Let us choose for our observations that hour of the night at which the Milky Way skirts our horizon. This is nearly the case in the evenings of May and June, though the coincidence with the horizon can never be exact except to observers stationed near the tropics. Using the figure of the grindstone, we, at its centre, will then have its circumference around our horizon, while the axis will be nearly vertical. The points in which the latter intersects the celestial sphere are called the galactic poles. There will be two of these poles, the one at the hour in question near the zenith, the other in our nadir, and therefore invisible to us, though seen by our antipodes.
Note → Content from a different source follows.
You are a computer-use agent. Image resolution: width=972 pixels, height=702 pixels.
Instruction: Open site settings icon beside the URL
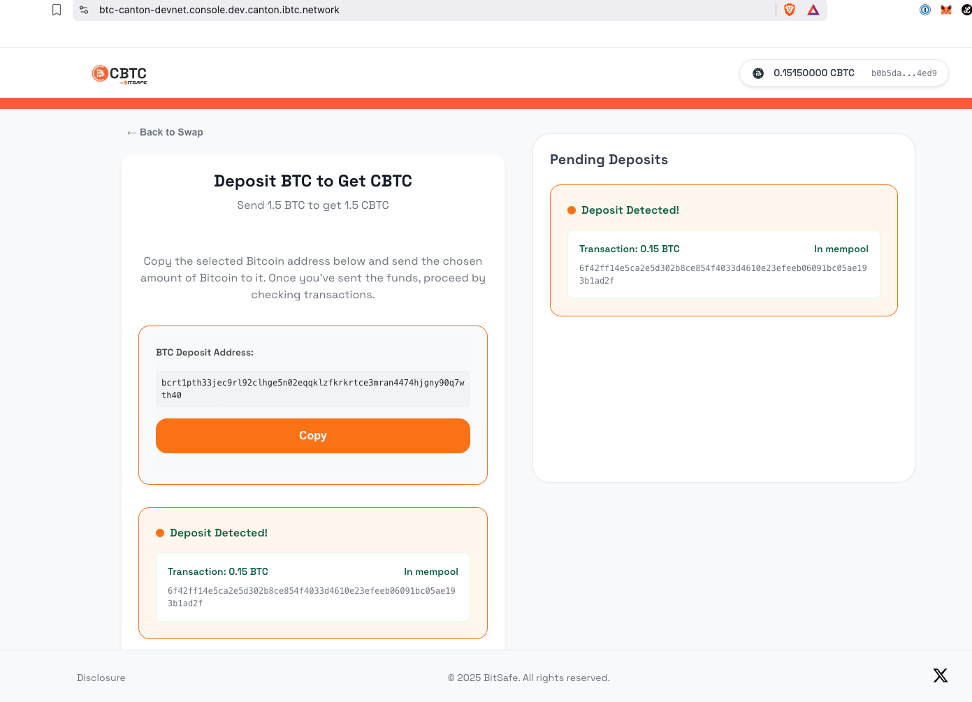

Our horizon corresponds, as it were, to the central circle of the Milky Way, which now surrounds us on all sides in a horizontal direction, while the galactic poles are 90° distant from every part of it, as every point of the horizon is 90° from the zenith.

Let us next count the number of stars visible in a powerful telescope in the region of the heavens around the galactic pole, now our zenith, and find the average number per square degree. This will be the richness of the region in stars.

Then we take

regions nearer the horizontal Milky Way; say that contained between 10 and 20° from the zenith, and, by a similar count, find its richness in stars. We do the same for other regions, nearer and nearer to the horizon, till we reach the galaxy itself. The result of all the counts will be that the richness of the sky in stars is least around the galactic pole, and increases in every direction toward the Milky Way.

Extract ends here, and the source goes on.